For performance, using persistent data structures could help: even if write access has to be serialized, with persistent data structures, intersection checks can be done in parallel with processing other requests, with most rejections indicated at this stage. When the serialized write/commit gets to check it again against the most current version of the data (which is basically insert-only, and only incrementally slightly bigger than in the first check), most failing requests will already have been eliminated by this point in processing the request. Only competing requests arriving concurrently could cause a rejection at this phase, and these are unlikely. (The whole data structure also has to be periodically GC'd - by essentially cutting out all polyhedra not reaching along the time axis into the present - but with such a specialized data structure, perhaps circular references could be avoided and the whole thing compacted easily. Again, an interesting problem.)
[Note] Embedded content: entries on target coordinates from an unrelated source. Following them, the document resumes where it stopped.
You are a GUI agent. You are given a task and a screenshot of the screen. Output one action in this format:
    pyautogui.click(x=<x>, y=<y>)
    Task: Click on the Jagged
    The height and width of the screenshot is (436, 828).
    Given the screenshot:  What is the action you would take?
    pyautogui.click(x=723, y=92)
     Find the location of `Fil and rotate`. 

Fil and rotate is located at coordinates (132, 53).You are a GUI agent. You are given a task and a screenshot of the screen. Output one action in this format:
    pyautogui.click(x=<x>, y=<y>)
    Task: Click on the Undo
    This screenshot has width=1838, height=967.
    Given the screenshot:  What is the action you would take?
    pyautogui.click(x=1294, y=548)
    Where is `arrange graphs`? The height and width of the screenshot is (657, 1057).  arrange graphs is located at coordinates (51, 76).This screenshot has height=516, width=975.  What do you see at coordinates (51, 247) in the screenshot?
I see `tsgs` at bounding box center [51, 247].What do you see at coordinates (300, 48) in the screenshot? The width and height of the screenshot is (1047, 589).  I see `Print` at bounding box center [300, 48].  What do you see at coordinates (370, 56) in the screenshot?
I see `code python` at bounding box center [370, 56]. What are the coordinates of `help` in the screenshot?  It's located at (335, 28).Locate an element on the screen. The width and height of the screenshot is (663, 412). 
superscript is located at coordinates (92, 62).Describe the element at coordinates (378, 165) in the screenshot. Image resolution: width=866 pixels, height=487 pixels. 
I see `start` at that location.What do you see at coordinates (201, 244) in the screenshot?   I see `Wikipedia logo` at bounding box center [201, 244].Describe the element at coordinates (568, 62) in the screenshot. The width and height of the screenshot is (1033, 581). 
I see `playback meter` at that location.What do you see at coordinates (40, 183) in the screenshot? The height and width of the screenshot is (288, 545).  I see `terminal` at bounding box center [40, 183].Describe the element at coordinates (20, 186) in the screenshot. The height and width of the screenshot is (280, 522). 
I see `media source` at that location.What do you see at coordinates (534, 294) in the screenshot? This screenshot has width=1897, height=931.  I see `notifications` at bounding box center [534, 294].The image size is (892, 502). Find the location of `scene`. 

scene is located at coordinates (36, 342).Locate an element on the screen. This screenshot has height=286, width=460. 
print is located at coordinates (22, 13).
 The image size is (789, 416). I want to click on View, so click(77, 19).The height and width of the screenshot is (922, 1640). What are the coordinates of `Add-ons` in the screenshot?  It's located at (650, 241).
Provided that drones don't veer off their corridors, there's no potential for collision. And if they happened to veer off because their navigation is off (assholes with GPS jammers), the real-time communication of their current position (similar to AIS) wouldn't help you anyway because the data would be wrong. In this worst case, you'd need some really fancy gear to give drones the kind of awareness in urban 3D space (modulo static building, of course, that's just a terrain map) where marine vessels manage with a simple 2D radar and a guy eyballing the blips. I'm not sure people would accept these extra expenses easily. And spatiotemporal reservation even solves the problem of intermittent communication, as it doesn't actually have to work in real time.

Comment Re:Where have I seen this pattern before? (Score 1) 77

It's just a shared 4D data structure. With something like a few thousand users and perhaps up to a few dozen transactions per second at most. Why should it be impossible to do in a central location? It should even scale nicely into geographic cells for distributed transactions if you actually needed that.